-- Exercise description --
Write out, word for word, the first line of the data below and every line after it through the one containing "Given: Select Verkabelung".

(Records from a data source)
....
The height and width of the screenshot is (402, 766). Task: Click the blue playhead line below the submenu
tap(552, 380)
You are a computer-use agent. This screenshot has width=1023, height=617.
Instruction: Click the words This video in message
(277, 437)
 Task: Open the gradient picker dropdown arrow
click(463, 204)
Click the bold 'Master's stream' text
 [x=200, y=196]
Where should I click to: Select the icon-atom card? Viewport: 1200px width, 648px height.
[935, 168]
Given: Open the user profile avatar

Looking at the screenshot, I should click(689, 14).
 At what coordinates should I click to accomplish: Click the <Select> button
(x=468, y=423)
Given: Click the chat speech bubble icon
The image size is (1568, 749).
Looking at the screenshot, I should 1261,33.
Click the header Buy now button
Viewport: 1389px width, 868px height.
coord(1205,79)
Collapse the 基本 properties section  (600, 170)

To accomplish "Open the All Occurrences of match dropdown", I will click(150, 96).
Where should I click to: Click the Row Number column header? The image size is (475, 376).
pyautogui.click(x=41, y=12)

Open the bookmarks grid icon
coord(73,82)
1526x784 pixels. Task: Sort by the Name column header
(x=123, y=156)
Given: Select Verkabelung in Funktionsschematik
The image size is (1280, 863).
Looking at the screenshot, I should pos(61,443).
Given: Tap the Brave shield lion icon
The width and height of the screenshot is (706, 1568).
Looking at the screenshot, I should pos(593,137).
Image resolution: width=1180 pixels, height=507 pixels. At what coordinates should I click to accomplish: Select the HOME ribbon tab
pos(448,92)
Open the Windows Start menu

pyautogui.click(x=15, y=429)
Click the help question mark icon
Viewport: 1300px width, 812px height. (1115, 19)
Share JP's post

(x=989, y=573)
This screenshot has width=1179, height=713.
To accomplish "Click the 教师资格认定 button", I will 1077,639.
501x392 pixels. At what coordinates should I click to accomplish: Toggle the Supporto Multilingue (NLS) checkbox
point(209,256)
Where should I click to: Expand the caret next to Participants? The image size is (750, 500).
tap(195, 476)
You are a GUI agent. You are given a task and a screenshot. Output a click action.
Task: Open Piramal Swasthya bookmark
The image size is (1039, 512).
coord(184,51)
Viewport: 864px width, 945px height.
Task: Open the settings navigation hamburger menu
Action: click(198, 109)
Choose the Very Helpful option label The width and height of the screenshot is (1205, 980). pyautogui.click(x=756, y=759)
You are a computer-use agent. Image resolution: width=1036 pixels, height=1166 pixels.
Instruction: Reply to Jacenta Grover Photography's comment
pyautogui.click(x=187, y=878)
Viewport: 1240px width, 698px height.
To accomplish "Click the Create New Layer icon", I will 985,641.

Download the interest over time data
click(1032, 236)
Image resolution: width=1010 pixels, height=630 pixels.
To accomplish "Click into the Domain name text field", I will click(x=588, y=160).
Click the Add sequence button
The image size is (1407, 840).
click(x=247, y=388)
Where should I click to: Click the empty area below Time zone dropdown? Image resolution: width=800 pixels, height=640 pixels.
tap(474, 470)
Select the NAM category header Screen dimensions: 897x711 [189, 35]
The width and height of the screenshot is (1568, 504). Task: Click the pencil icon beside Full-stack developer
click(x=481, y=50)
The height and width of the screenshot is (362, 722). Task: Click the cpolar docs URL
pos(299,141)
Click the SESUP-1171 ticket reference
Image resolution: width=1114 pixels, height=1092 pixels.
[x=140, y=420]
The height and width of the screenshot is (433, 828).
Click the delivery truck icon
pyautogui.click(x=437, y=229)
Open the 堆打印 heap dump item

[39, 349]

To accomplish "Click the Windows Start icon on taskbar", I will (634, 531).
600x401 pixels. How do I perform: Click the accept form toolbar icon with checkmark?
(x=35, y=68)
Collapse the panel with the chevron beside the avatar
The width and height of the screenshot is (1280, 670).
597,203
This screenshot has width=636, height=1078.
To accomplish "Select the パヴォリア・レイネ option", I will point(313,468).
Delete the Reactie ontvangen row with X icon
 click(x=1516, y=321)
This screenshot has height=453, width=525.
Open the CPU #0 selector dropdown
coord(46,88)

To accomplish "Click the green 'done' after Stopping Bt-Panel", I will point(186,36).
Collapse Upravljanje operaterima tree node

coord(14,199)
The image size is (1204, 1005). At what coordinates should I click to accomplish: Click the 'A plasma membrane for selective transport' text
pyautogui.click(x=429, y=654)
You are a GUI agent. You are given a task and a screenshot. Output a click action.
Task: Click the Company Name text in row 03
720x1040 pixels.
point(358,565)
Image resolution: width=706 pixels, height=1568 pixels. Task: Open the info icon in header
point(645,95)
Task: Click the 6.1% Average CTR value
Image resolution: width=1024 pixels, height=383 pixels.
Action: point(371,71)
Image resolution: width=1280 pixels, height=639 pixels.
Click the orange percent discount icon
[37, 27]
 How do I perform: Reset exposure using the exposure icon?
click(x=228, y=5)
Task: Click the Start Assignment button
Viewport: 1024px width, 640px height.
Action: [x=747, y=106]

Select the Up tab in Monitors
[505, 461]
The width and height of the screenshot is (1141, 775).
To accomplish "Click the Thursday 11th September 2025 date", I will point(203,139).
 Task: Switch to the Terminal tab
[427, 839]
....
-- Task answer --
The height and width of the screenshot is (402, 766). Task: Click the blue playhead line below the submenu
tap(552, 380)
You are a computer-use agent. This screenshot has width=1023, height=617.
Instruction: Click the words This video in message
(277, 437)
 Task: Open the gradient picker dropdown arrow
click(463, 204)
Click the bold 'Master's stream' text
 [x=200, y=196]
Where should I click to: Select the icon-atom card? Viewport: 1200px width, 648px height.
[935, 168]
Given: Open the user profile avatar

Looking at the screenshot, I should click(689, 14).
 At what coordinates should I click to accomplish: Click the <Select> button
(x=468, y=423)
Given: Click the chat speech bubble icon
The image size is (1568, 749).
Looking at the screenshot, I should 1261,33.
Click the header Buy now button
Viewport: 1389px width, 868px height.
coord(1205,79)
Collapse the 基本 properties section  (600, 170)

To accomplish "Open the All Occurrences of match dropdown", I will click(150, 96).
Where should I click to: Click the Row Number column header? The image size is (475, 376).
pyautogui.click(x=41, y=12)

Open the bookmarks grid icon
coord(73,82)
1526x784 pixels. Task: Sort by the Name column header
(x=123, y=156)
Given: Select Verkabelung in Funktionsschematik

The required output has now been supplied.